Disaster Tweets Classification
ABSTRACT
In this proposed system primary task is to distinguish between tweets that about a disastrous event and normal tweets. A potential application that this can have is to inform law enforcements about urgent emergencies while ignoring other irrelevant tweets. The proposed system using Logistic Regression from linear model.
Social media platforms such as Twitter provide valuable information for aiding disaster response during emergency events. Machine learning could be used to identify such information. However, supervised learning algorithms rely on labeled data, which is not readily available for an emerging target disaster. While labeled data might be available for a prior source disaster, supervised classifiers learned only from the source disaster may not perform well on the target disaster, as each event has unique characteristics (e.g., type, id, and tweet) and may cause different social media responses.
To address this limitation, the propose system make use of domain adaptation approach, which learns classifiers from unlabeled target data, in addition to source labeled data. This approach uses the Logistic Regression, together with an iterative Self‐Training strategy. Experimental results on the task of identifying tweets relevant to a disaster of interest show that the domain adaptation classifiers are better as compared to the supervised classifiers learned only from labeled source data.
Suppose user comment related to disaster that tweets is print 1 otherwise non
related to disaster that show in 0. In this Proposed system use binary classification. So its used come with Natural Language Processing classification Problem.
In this propose system gave approximately 80% accuracy in predicting disaster versus non-disastrous tweets, with bag-of-words doing a little better over TF-IDF.
INTRODUTION
Motivation
Social media provides a powerful lens for identifying people’s behavior, decision-making, and information sources before, during, and after wide-scope events, such as natural disasters. This information is important for identifying what information is propagated through which channels, and what actions and decisions people pursue. However, so much information is generated from social media services like Twitter that filtering of noise becomes necessary.
In this proposed system classification methods for filtering tweets relevant to the disaster, and categorizing relevant tweets into fine-grained categories such as preparation and evacuation.

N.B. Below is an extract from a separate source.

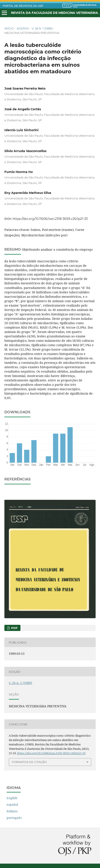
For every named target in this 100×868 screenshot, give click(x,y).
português (14, 818)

Existing Systems and Solutions
Inherently, a huge research focus is currently on how to make sense of the social media data that are pouring into databases and how to extract important information. In this existing system examines the identification of informative tweets from social media data, particularly during natural disasters when, being informed, is essential to people’s safety. Twitter, a microblogging site, serves as an immediate form of broadcasting information to the world; it is a place where “people digitally converge during disasters”. Were there a system to filter informational from conversational tweets, relief efforts would have an enormous advantage in deciding what to do and where to focus relief efforts. In combination with Geo-location, sentiment analysis, and other social media data mining research, informative social media filtering can lead to more correct decisions leading to fewer casualties or harmed bystanders. In this existing system, our goal is to design novel features that can be used as input to machine learning classifiers in order to automatically and accurately identify informational tweets from the rest in a timely fashion.
Product Needs and Proposed System
In this project the system presents classification methods for Filtering tweets relevant to the disaster, and Categorizing relevant tweets into fine-grained categories such as preparation and evacuation. This type of automatic tweet categorization can be useful both during and after disaster events. During events, tweets can help crisis managers, first responders, and others take effective action. After the event, analysts can use social media information to understand people behavior during the event. This type of understanding is of critical importance for improving risk communication and protective decision-making leading up to and during disasters, and thus for reducing harm
Description of the Data
The data given from the sample dataset is in the form of comma separated values files with “tweets” and their corresponding sentiments extracted from the source named “Kaggle” and “data.world”.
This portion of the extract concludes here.